Hoy ya no encontramos en la pintura ni luces ni sombras, sólo colores, claros e intensos, resplandecientes o sofocantes, según el temperamento o quizás según la emoción del artista, al intensificarse o al atenuarse. En estos últimos años se tiende hacia el color más claro, más limpio, más brillante pero, precisamente por esto, menos intenso y elaborado.

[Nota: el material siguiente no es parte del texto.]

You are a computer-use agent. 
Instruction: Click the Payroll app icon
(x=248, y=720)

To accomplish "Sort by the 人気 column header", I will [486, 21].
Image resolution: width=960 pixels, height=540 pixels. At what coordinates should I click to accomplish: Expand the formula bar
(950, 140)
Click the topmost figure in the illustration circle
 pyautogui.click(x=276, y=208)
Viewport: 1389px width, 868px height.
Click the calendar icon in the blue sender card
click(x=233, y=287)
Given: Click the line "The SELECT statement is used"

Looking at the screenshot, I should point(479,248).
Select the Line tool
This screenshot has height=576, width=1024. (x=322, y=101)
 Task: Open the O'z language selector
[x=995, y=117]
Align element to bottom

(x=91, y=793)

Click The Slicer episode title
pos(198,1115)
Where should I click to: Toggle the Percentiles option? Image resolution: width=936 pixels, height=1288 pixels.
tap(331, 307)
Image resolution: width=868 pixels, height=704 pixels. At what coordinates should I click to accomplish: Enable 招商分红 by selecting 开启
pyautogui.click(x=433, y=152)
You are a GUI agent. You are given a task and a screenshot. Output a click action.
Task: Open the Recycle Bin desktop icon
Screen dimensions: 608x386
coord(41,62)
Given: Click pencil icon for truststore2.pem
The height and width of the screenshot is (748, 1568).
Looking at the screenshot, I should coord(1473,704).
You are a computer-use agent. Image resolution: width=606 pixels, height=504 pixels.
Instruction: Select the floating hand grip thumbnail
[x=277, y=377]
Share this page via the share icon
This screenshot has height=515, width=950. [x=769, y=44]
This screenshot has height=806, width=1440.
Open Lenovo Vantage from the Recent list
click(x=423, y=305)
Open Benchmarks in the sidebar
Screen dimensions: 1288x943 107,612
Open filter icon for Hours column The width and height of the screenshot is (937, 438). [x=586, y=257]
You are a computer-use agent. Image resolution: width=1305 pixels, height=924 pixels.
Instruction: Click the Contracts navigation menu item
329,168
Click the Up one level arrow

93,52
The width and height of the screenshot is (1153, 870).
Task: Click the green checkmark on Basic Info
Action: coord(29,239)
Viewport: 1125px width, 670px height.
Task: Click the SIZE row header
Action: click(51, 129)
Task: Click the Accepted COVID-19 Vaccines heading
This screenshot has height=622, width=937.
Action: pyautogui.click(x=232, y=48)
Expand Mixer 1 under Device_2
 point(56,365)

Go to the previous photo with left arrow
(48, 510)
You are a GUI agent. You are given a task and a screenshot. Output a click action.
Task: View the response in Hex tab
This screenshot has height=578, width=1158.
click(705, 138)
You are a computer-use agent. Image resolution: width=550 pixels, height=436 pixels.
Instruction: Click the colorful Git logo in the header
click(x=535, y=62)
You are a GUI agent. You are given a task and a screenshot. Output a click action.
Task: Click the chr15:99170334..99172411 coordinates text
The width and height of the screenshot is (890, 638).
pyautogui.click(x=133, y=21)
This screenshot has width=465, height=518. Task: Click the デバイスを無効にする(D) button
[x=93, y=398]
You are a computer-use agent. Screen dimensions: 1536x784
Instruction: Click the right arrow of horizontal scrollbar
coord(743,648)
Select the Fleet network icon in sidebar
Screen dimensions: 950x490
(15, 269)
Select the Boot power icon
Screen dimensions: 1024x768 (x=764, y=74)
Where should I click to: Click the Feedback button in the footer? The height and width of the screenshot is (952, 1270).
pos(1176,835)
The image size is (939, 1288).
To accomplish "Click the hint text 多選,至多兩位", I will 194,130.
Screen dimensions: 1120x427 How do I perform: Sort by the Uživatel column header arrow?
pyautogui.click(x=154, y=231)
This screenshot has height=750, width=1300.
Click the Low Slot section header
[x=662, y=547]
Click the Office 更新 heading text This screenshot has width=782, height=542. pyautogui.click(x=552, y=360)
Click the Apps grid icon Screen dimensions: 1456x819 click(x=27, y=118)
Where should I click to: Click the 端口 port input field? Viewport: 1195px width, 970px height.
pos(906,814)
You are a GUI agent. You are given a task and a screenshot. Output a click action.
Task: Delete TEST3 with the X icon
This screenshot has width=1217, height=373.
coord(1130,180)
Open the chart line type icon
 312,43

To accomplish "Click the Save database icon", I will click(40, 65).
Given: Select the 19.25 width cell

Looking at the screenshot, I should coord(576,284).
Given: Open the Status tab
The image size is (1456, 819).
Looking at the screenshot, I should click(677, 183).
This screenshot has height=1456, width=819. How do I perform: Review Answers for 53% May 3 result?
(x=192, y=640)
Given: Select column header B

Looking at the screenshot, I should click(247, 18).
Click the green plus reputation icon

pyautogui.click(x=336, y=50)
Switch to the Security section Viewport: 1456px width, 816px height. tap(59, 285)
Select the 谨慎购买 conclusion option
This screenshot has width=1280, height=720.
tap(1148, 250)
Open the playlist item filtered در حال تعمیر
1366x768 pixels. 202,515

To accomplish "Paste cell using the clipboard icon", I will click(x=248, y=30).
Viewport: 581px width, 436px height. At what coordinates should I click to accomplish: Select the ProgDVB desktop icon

Tal vez mañana se podrá lograr la claridad en el arte gracias al libre abandono a los sentimientos y a las emociones, aunque la historia que apenas hemos comenzado a recorrer nos enseñe que ayer mismo, este libre abandono conducía a la pintura y a la cultura en general a sumergirse en la noche.
 

Eugenio Battisti (1924-1989), historiador del arte, fue profesor de la Universidad de Pennsylvania y director del departamento de ingeniería civil de la universidad de roma, colaborador de Il Mondo y redactor de la Enciclopedia universal del arte. En 1963 fundó la revista de vanguardia Marcatré. Es autor de monografías de diversos pintores del renacimiento italiano y de una original reinterpretación de la cultura artística y literaria del cinquecento, Rinascimento e Barocco, publicada en 1960.

Artículo publicado en Experimenta 41 con el título Contrastes.